The advance was published in the journal Nature Genetics.

'This will accelerate research that will lead to improved crops, particularly commercial strawberries,' said OSU plant molecular biologist Todd Mockler, one of the lead researchers. 'It could lead to fruit that resists pests, smells better, tolerates heat, requires less fertiliser, has a longer shelf life, tastes better or has an improved appearance.'

An international team of more than 70 researchers, 13 of whom are at OSU, identified 34,809 genes on the seven chromosomes in the woodland strawberry known as Fragaria vesca.

They chose the diminutive perennial because it's commonly used in research, is easy to breed, grows quickly and has a small genome. Additionally, it shares a substantial number of genes with apples, peaches, cherries, plums, and commercially cultivated strawberries - a crop that generated $12.9 million in gross sales for Oregon's farmers in 2009, according to a report by the OSU Extension Service.

As part of their findings, the scientists identified genes that they think might be responsible for some of the berry's characteristics like flavour, aroma, nutritional value, flowering time and response to disease. Knowing what individual genes do will allow researchers to breed crops for those specific traits. And in the case of tree fruits, they won't have to wait years to see if those traits actually show up in the fruit. For example, with molecular breeding they would be able to cross a high-yielding pear tree with one that resists a certain fungal disease, and they'd be certain that the desired genes are actually present.

The woodland strawberry is the smallest plant genome to be sequenced other than Arabidopsis thaliana, a small flowering plant in the mustard family, because it has only about 210 million base pairs, Mockler said. Base pairs are the molecules known as adenine, cytosine, guanine and thymine that form a double-stranded DNA helix.

In addition to Mockler, the OSU part of the research was led by Pankaj Jaiswal, Aaron Liston, Sushma Naithani and Nahla Bassil, a plant geneticist with the U.S. Department of Agriculture who holds a courtesy appointment at OSU. Jaiswal's lab assigned functions to about two-thirds of the strawberry's genes. Liston compared the chromosomal locations of 389 genes that the strawberry shares with peaches and found support for the hypothesis that the rose family originally had nine chromosomes.
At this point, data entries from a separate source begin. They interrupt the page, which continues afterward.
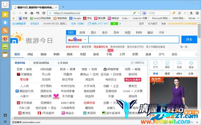Screen dimensions: 201x125
Task: Expand the Links bookmarks folder dropdown
Action: (126, 18)
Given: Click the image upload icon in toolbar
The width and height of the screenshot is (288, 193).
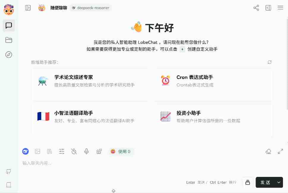Looking at the screenshot, I should 37,151.
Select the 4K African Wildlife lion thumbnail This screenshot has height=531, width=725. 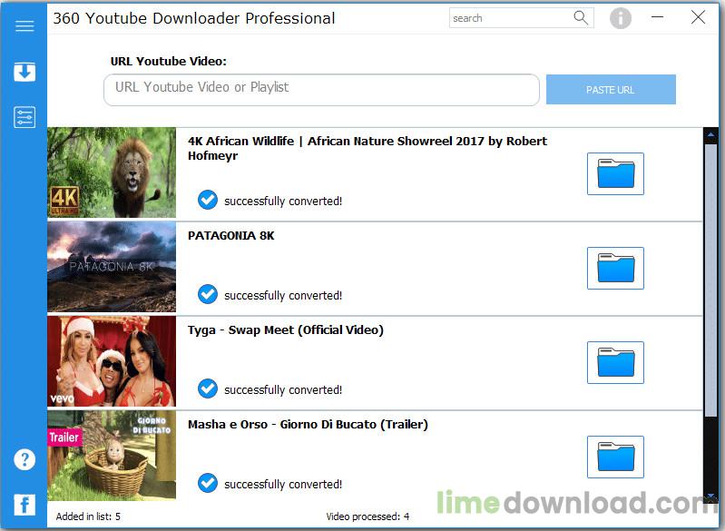(112, 173)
Naithani's lab predicted biochemical functions for various genes, and Liston and Bassil helped assemble the genome for the strawberry's chloroplasts, an organelle that makes sugar and starches through photosynthesis.

The strawberry work is just the latest advance in a series of genome sequencing projects at OSU. In collaboration with experts in other states, Mockler's lab is assembling the genome for the endangered snow leopard in a conservation effort aimed at improving captive breeding programs in zoos and restoring its numbers. His lab is also working with Bassil to sequence the genomes of three more kinds of strawberries as well as various varieties of apples, cherries, peaches, blueberries and black raspberries.

Mockler's lab is also sequencing the genomes of eight hazelnut varieties, a South American carnivorous plant known as Genlisea aurea, and duckweed, a tiny plant that looks like pond scum and may have potential as a source of biofuel.

Meanwhile, Liston is sequencing the genome for milkweed, and Jaiswal, who helped create a database of plant genomes, is trying to find genes that control flowering time in rice and corn.

Mockler was part of a global team that sequenced the genome of the wild grass Brachypodium distachyon, which scientists hope will serve as a model for improving some grass and cereal crops.